_Records supplied:_
%%

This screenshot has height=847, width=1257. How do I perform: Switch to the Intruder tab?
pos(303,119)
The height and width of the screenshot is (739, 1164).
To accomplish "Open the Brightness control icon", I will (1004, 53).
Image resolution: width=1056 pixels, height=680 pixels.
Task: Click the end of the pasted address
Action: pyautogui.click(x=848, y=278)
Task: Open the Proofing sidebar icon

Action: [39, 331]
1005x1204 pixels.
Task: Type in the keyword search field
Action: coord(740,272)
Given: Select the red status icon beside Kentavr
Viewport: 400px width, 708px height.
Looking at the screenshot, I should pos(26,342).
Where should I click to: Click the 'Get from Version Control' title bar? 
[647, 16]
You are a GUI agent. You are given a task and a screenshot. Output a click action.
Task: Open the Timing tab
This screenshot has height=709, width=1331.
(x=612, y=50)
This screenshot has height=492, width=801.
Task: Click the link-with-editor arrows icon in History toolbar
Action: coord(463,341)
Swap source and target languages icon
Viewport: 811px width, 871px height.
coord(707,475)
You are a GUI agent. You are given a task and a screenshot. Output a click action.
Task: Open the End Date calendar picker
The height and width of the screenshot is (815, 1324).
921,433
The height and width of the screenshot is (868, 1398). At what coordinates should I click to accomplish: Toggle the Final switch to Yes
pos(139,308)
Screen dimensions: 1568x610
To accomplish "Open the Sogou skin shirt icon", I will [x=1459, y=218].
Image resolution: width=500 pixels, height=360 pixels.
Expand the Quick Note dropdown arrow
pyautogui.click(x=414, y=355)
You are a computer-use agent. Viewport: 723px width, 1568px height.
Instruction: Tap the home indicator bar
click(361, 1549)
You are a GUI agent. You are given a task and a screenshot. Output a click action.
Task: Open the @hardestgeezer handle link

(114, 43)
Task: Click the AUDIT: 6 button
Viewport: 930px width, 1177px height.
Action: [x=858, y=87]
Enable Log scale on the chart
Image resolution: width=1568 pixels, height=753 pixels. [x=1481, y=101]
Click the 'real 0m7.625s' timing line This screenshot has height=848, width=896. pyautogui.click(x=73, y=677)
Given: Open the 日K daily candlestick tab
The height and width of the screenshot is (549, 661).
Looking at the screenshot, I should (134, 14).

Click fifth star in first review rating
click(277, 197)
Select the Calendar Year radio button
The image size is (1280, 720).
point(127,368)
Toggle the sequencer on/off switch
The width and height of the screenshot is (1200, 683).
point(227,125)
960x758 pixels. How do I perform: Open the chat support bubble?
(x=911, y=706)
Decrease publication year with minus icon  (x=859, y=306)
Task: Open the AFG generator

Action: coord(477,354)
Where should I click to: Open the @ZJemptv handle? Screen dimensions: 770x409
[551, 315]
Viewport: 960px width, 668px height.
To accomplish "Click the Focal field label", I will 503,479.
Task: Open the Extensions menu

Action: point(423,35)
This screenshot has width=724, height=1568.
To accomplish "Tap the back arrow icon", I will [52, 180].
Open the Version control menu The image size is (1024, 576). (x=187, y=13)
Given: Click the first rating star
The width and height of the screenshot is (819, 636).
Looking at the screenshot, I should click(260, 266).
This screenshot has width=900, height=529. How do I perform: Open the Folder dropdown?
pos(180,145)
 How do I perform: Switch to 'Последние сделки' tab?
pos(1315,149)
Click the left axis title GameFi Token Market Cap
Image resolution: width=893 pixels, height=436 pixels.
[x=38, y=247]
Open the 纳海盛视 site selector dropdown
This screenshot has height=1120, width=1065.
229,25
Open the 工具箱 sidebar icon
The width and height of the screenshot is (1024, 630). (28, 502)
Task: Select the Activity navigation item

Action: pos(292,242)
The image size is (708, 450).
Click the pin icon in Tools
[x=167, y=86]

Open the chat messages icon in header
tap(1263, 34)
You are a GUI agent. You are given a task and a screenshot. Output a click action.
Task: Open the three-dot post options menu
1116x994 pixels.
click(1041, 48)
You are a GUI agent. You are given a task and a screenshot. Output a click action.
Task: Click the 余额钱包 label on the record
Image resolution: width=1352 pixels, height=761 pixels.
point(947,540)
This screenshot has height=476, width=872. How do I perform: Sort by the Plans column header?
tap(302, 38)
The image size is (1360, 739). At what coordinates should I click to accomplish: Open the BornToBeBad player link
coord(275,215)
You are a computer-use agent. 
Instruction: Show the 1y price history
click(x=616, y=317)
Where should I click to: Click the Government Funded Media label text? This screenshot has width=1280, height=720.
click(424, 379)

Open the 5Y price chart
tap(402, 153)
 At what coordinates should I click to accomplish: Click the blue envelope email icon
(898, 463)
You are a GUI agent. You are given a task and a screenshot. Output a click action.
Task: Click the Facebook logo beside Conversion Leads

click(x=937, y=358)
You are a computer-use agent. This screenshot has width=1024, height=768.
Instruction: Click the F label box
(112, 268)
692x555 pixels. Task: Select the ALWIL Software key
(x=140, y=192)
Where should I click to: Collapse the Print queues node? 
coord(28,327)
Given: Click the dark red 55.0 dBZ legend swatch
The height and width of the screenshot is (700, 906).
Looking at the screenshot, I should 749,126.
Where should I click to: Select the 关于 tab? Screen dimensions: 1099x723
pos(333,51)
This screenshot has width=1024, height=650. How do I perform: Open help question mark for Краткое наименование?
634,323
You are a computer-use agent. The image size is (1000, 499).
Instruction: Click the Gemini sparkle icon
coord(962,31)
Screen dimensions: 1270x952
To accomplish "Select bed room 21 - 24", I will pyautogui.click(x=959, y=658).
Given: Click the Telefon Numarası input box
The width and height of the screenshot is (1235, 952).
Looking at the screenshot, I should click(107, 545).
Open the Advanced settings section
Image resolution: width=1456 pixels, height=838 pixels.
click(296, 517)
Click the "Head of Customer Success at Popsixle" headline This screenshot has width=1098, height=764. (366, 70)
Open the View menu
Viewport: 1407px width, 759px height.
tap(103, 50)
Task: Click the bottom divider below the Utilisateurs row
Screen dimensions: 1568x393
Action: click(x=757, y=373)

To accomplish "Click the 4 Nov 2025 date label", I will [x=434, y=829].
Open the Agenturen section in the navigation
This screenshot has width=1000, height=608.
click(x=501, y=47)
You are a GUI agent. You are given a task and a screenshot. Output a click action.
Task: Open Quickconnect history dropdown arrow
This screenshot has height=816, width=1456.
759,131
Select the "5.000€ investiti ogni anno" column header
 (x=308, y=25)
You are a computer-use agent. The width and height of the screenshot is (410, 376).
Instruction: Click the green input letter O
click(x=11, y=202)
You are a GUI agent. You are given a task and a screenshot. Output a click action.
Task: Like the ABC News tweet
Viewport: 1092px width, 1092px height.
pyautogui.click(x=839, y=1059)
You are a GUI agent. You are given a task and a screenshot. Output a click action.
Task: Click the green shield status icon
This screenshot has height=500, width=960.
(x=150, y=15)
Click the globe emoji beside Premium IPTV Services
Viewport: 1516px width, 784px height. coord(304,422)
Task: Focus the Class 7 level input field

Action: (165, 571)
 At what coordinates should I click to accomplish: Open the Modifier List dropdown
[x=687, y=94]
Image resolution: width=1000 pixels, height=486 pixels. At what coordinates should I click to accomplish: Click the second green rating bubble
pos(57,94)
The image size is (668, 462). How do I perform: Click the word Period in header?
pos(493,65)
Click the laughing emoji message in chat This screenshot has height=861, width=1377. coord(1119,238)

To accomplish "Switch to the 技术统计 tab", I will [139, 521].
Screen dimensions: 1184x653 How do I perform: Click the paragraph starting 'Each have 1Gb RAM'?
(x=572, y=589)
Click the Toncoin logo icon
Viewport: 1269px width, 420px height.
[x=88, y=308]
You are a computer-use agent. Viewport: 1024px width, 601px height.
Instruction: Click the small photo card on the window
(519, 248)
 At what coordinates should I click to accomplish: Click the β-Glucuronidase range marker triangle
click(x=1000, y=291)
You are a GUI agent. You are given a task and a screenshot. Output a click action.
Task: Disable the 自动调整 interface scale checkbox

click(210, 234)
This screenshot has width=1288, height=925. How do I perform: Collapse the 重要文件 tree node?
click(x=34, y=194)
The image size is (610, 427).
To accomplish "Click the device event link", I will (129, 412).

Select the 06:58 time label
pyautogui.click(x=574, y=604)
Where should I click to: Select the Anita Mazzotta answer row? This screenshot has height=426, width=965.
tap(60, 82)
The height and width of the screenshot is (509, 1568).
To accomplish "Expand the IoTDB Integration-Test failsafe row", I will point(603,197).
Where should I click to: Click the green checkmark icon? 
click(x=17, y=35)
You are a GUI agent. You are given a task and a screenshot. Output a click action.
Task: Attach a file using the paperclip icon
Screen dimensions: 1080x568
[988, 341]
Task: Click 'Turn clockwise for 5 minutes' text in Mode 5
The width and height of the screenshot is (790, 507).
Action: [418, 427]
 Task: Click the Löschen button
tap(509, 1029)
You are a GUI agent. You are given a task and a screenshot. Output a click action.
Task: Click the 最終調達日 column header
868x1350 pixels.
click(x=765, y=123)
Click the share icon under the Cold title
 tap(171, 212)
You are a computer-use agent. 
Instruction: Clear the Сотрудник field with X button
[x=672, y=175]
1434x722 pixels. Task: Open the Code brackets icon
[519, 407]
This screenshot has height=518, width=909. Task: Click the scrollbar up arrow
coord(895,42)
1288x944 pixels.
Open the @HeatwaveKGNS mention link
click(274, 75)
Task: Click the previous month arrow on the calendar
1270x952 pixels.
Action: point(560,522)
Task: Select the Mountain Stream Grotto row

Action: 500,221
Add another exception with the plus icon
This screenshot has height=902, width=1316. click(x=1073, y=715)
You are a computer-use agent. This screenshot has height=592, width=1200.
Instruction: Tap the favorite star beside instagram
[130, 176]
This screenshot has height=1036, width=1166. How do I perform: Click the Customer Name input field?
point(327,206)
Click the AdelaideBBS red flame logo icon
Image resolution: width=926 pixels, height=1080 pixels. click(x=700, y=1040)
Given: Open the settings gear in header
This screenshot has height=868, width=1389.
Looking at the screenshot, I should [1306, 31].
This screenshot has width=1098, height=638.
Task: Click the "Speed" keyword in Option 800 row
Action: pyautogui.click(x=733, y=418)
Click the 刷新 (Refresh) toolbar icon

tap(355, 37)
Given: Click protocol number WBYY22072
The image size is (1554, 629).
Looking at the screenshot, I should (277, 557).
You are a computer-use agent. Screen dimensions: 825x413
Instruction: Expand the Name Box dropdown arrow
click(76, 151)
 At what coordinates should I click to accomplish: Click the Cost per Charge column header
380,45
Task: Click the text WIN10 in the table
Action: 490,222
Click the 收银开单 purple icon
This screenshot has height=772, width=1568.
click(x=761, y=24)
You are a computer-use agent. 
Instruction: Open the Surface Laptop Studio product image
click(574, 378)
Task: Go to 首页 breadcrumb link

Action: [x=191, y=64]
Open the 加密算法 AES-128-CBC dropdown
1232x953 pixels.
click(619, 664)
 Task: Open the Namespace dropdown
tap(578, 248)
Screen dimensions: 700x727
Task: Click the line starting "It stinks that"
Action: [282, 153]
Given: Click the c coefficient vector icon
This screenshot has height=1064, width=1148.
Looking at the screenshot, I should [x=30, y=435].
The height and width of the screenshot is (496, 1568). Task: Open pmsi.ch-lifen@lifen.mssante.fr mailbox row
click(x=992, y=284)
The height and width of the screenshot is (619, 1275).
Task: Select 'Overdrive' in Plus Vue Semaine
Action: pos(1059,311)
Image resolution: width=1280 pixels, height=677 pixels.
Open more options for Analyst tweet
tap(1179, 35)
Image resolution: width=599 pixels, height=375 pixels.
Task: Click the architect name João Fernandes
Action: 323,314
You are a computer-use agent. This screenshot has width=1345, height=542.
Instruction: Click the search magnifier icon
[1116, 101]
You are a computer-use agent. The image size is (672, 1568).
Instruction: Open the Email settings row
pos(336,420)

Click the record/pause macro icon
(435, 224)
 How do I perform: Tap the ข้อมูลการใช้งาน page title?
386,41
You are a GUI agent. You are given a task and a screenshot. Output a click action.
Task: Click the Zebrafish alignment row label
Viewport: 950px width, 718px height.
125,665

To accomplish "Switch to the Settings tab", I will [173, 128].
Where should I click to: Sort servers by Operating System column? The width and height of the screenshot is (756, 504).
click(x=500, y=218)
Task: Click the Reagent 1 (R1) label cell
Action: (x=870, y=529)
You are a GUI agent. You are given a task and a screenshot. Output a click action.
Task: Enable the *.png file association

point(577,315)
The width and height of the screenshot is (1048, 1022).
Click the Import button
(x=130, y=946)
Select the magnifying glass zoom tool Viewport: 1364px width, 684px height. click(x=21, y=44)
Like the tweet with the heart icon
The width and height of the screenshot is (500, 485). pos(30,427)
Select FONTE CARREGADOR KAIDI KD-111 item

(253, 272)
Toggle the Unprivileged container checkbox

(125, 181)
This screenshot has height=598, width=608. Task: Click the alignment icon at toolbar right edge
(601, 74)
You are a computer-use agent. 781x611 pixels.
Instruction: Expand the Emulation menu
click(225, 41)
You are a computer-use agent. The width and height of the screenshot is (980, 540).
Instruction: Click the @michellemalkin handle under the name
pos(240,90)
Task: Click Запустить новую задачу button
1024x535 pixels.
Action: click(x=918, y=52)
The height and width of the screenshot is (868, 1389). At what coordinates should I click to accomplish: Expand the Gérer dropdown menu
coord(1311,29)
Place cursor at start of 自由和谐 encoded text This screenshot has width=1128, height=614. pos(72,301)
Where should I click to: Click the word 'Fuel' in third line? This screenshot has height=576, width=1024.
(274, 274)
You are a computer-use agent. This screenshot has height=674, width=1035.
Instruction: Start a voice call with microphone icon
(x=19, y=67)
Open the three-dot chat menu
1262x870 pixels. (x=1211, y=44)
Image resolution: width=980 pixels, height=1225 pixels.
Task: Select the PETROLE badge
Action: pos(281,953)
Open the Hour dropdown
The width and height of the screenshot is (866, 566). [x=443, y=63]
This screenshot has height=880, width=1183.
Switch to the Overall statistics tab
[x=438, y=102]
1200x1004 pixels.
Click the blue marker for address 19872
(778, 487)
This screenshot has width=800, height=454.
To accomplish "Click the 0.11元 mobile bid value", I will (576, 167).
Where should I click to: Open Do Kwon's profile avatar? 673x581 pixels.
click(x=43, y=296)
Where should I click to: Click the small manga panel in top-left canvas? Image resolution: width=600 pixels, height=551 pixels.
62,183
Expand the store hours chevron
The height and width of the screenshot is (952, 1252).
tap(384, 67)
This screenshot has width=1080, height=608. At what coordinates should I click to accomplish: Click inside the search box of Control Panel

%%

_Task objective:_
Will you return exactly the lines above from the one with "Given: Click protocol number WBYY22072" down to the one with "has width=1345, height=542.", counting both as part of the range?

_Answer area:_
Given: Click protocol number WBYY22072
The image size is (1554, 629).
Looking at the screenshot, I should (277, 557).
You are a computer-use agent. Screen dimensions: 825x413
Instruction: Expand the Name Box dropdown arrow
click(76, 151)
 At what coordinates should I click to accomplish: Click the Cost per Charge column header
380,45
Task: Click the text WIN10 in the table
Action: 490,222
Click the 收银开单 purple icon
This screenshot has height=772, width=1568.
click(x=761, y=24)
You are a computer-use agent. 
Instruction: Open the Surface Laptop Studio product image
click(574, 378)
Task: Go to 首页 breadcrumb link

Action: [x=191, y=64]
Open the 加密算法 AES-128-CBC dropdown
1232x953 pixels.
click(619, 664)
 Task: Open the Namespace dropdown
tap(578, 248)
Screen dimensions: 700x727
Task: Click the line starting "It stinks that"
Action: [282, 153]
Given: Click the c coefficient vector icon
This screenshot has height=1064, width=1148.
Looking at the screenshot, I should [x=30, y=435].
The height and width of the screenshot is (496, 1568). Task: Open pmsi.ch-lifen@lifen.mssante.fr mailbox row
click(x=992, y=284)
The height and width of the screenshot is (619, 1275).
Task: Select 'Overdrive' in Plus Vue Semaine
Action: pos(1059,311)
Image resolution: width=1280 pixels, height=677 pixels.
Open more options for Analyst tweet
tap(1179, 35)
Image resolution: width=599 pixels, height=375 pixels.
Task: Click the architect name João Fernandes
Action: 323,314
You are a computer-use agent. This screenshot has width=1345, height=542.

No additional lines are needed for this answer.